_Exercise objective_
Please output the following lines word for word, leaving out the pictures.

_Material for this task_
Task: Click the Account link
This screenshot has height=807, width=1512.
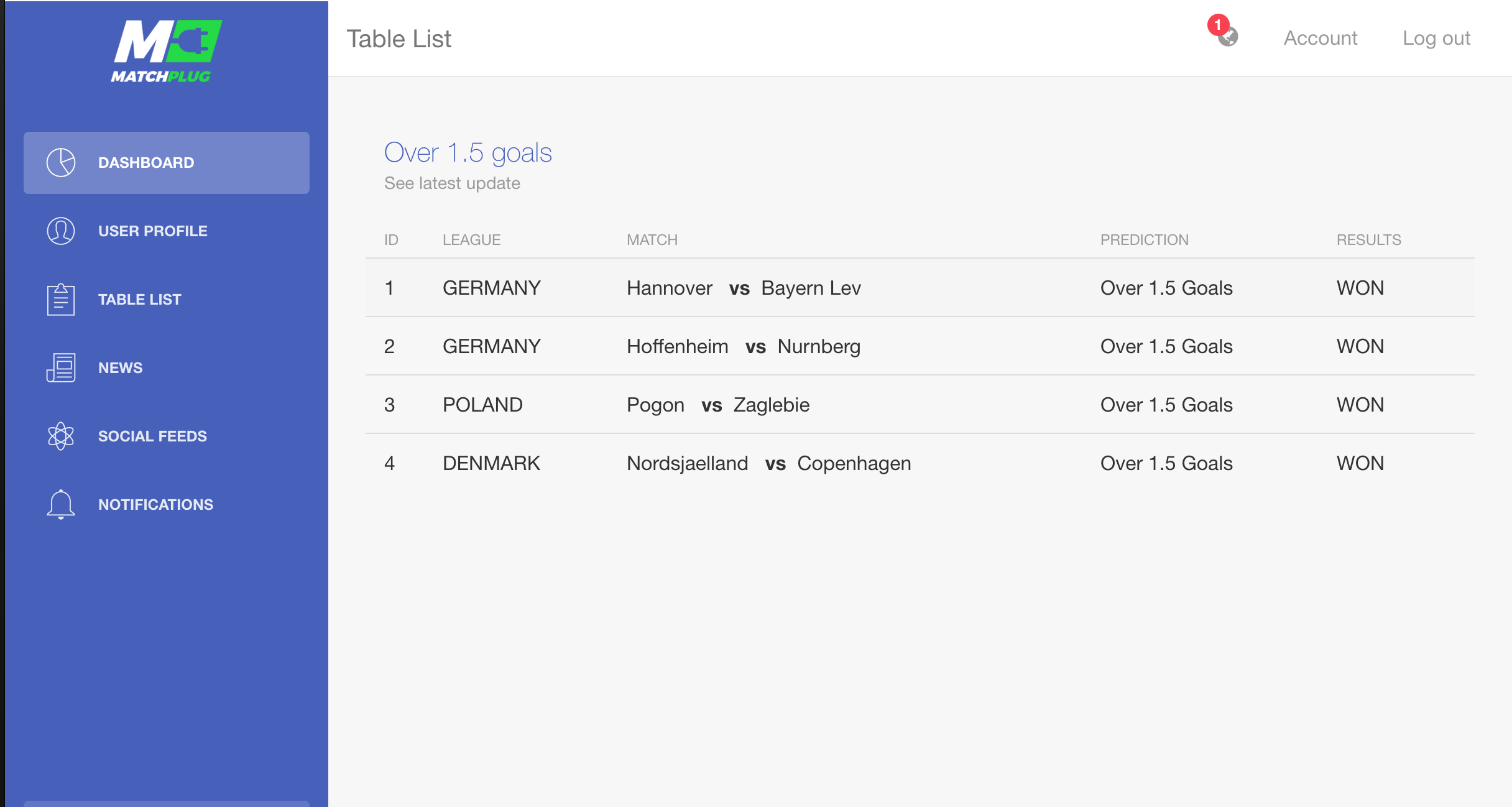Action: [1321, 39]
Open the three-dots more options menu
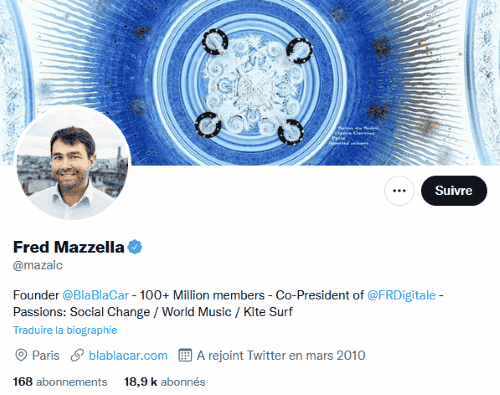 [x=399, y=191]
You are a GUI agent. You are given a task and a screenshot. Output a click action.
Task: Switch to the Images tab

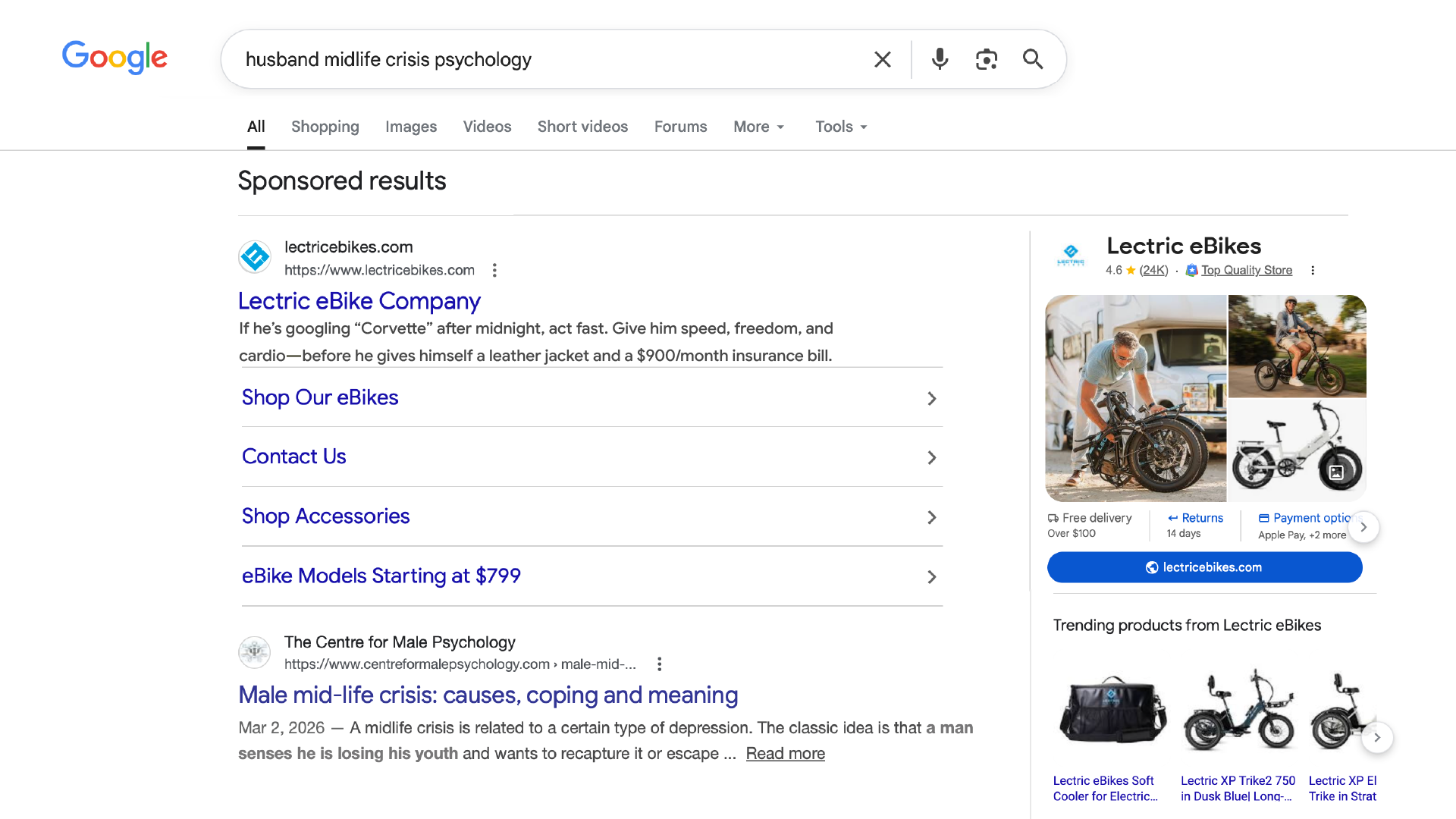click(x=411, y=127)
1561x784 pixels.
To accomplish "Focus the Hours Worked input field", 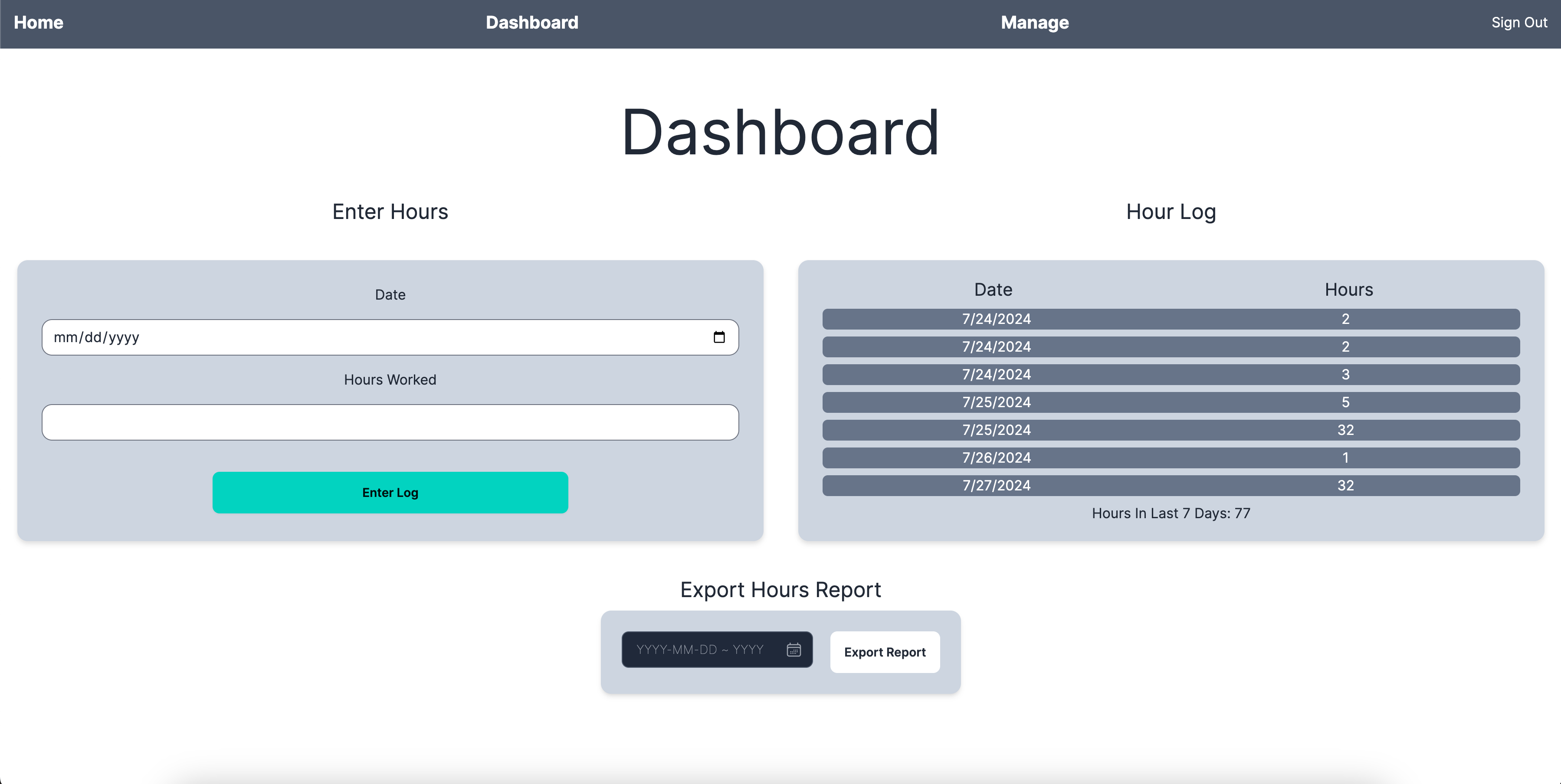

_Expected output_
Task: Click the Account link
This screenshot has height=807, width=1512.
Action: [1321, 39]
Open the three-dots more options menu
 [x=399, y=191]
You are a GUI agent. You are given a task and a screenshot. Output a click action.
Task: Switch to the Images tab

click(x=411, y=127)
1561x784 pixels.
To accomplish "Focus the Hours Worked input field", 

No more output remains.